Excerpted passage |
↓

The point remains that if the Americans can jiggle the photons and muzzle the bytes, those who are well-positioned in another but less wired nation might be able to do some pretty interesting things with a lot fewer controls and corresponding problems when it comes to vote tampering, Jimmuh Cahtuh or no.
If Benazir did indeed have some inside information about the rigging of the election, it might be of further interest to note that Nawaz Sharif has also proposed boycotting the voting process, bringing back to mind how Musharraf can win hands down much like Saddam Hussein did the last time he had his voters go to the polls. Of course, one person-one vote is supposed to be the standard for democracies but as we've seen in our own country this has had a dodgy past, what with vote buying, voters' rights denied, poll taxes, and various other irregularities, most of which have gone unnoticed under pressure of the establishments' demands that our American history remain unsullied or unassailed in the face of other countries' failure to measure up. And, to the victors, the spoils include the writing of history!
'Democracy' is, as we know, the great fraud, aside from the vote variances, taking people to the limit of supposed personal involvement in the political process, only to have something like an 'Electoral College' or massive advertising or some other institutional influence making the final difference and having the last word. Spreading the contestants out only permits greater disenchantment and disenfranchisement of much of the Voting Age Population (VAP), the VAP only sending around 50% of its elegibles to the voting booths each national election period. Chads and other anomalies in the Banana Republican State of Florida were merely diversions given that Younger George's little brother, John Ellis, was that State's Governor. We need not wait on principle-less George Tenet to describe for us what a 'slam dunk' is. And we can assume that John Ellis had warm turkey dinner that 2000 holiday season.

↑

List of tasks |
1/ List the specific voting irregularities from America's past that the election commentary names.
2/ According to the election commentary, what share of its eligible voters does the Voting Age Population send to the voting booths each national election period?
The material that comes next is separate from the election commentary.

Supplied information |

↓

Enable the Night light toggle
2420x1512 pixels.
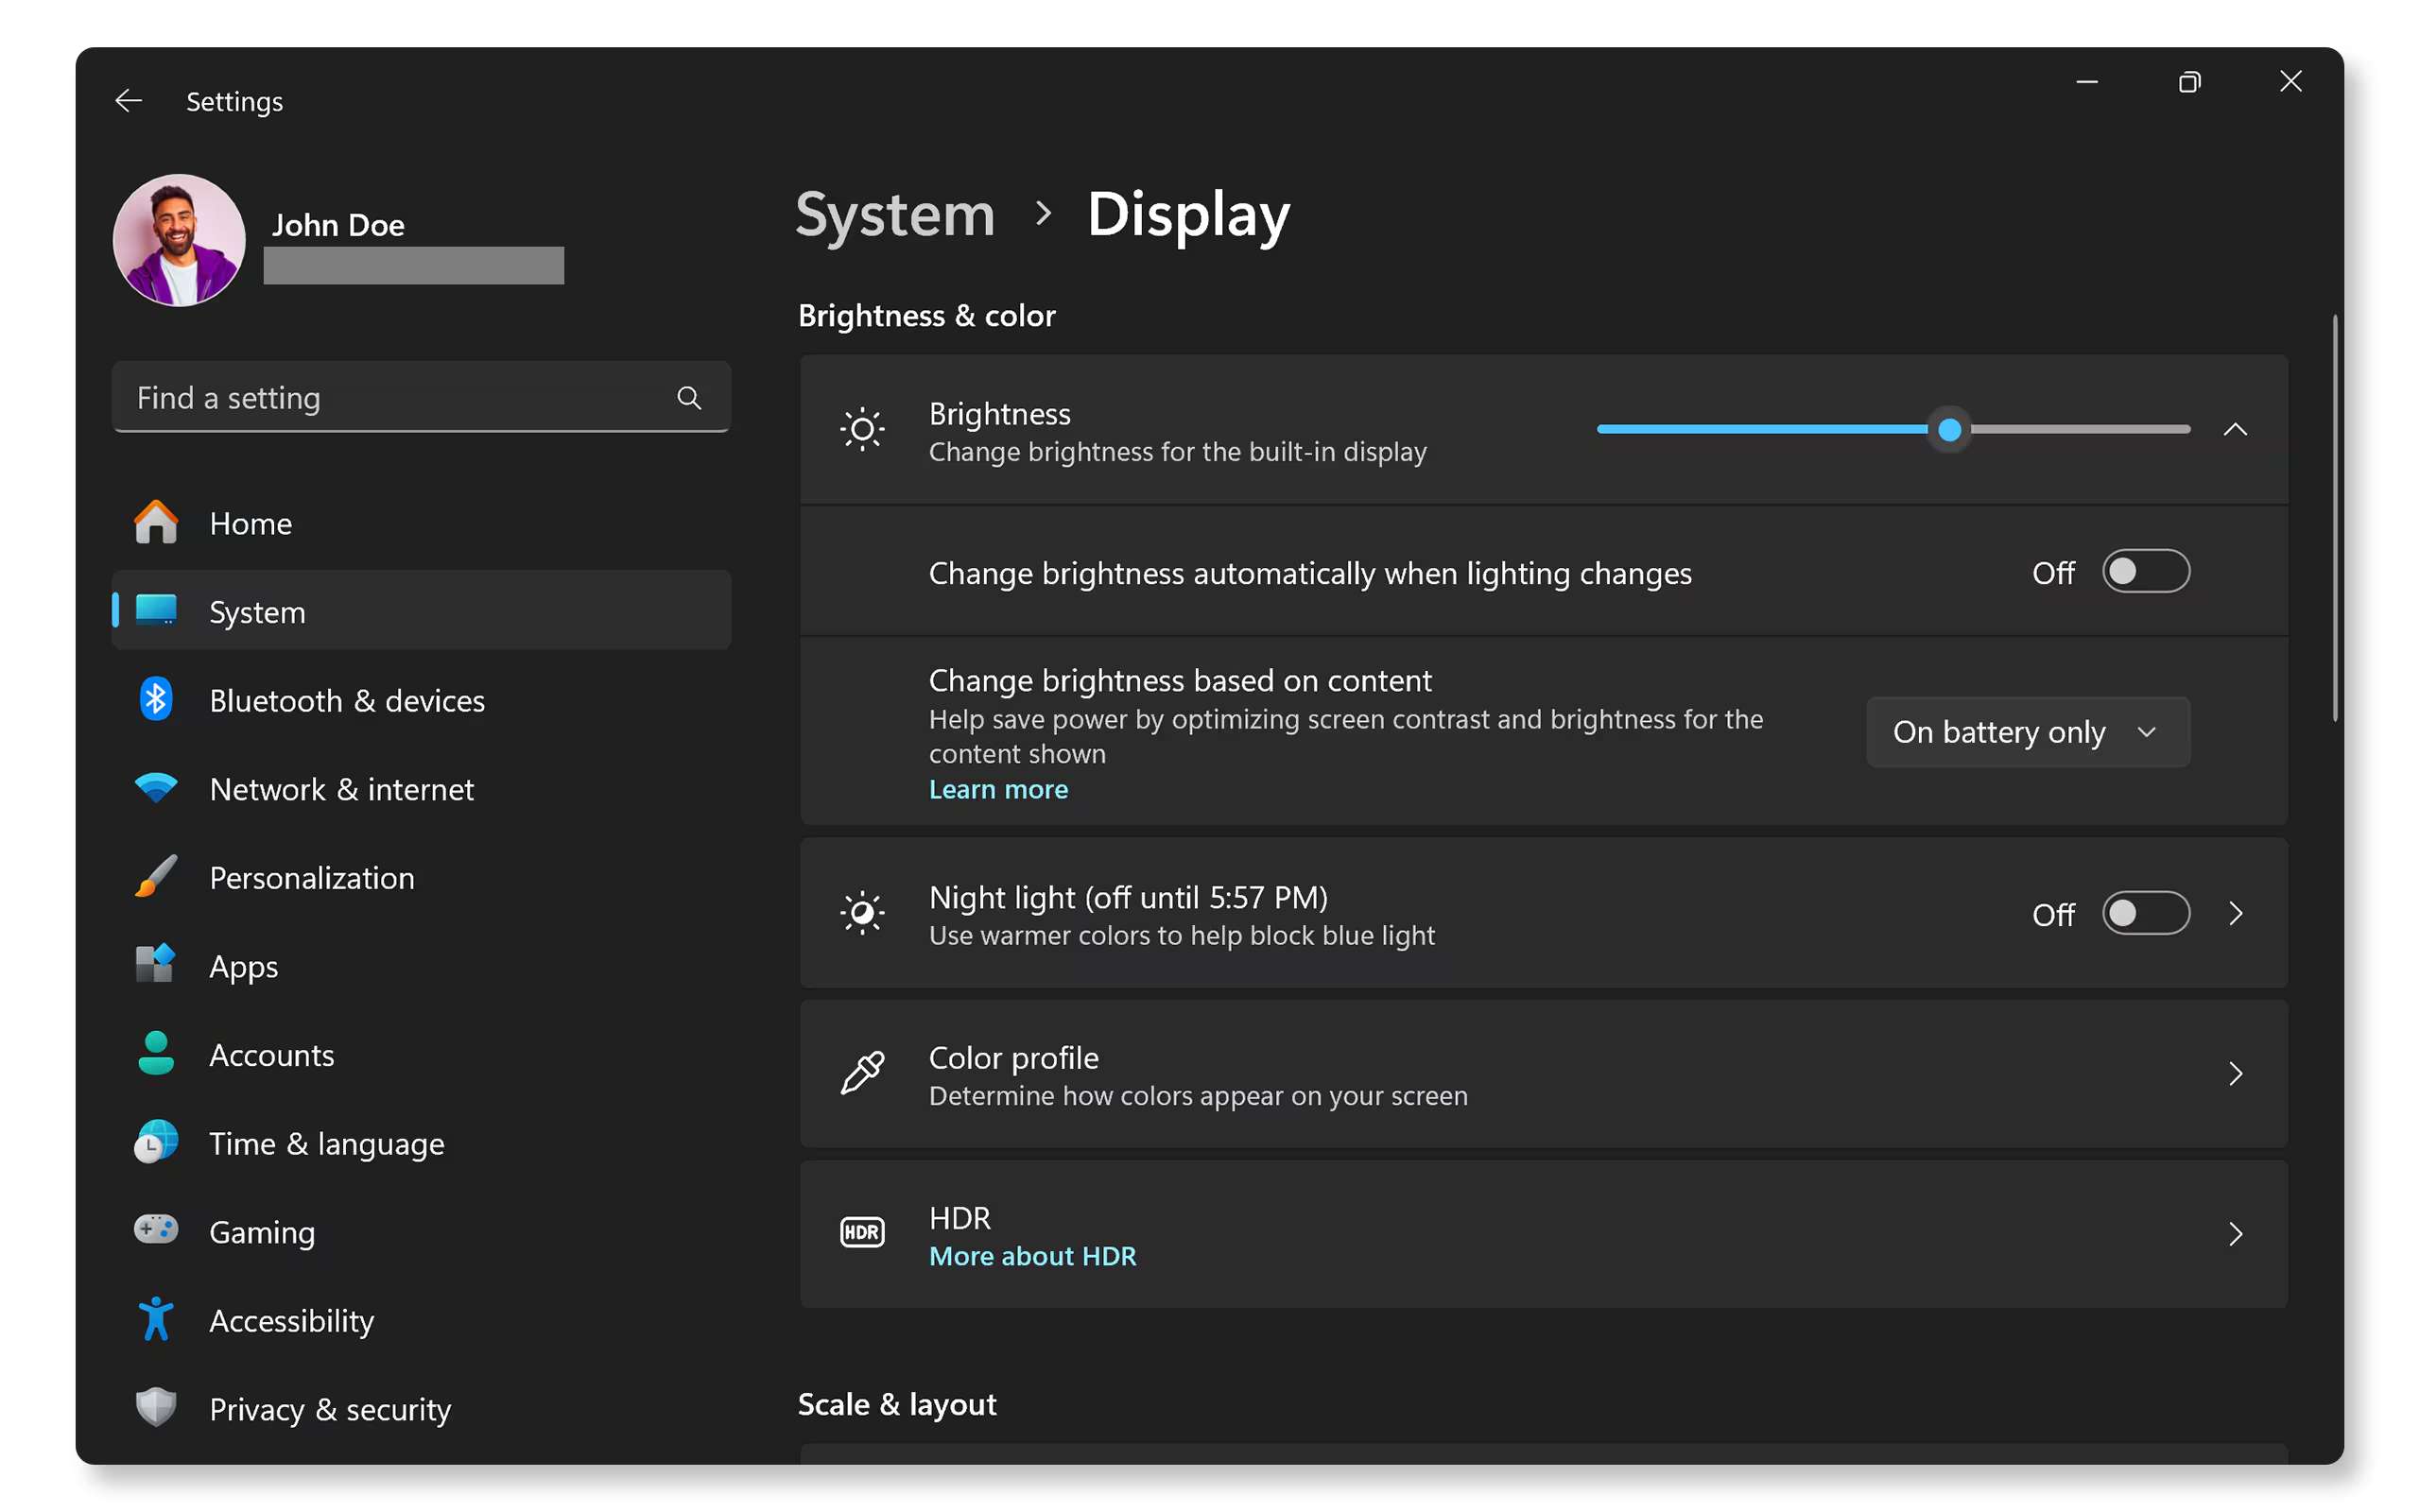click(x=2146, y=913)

↑

Answers for the tasks |
1/ Vote buying, voters' rights denied, and poll taxes.

2/ Around 50%.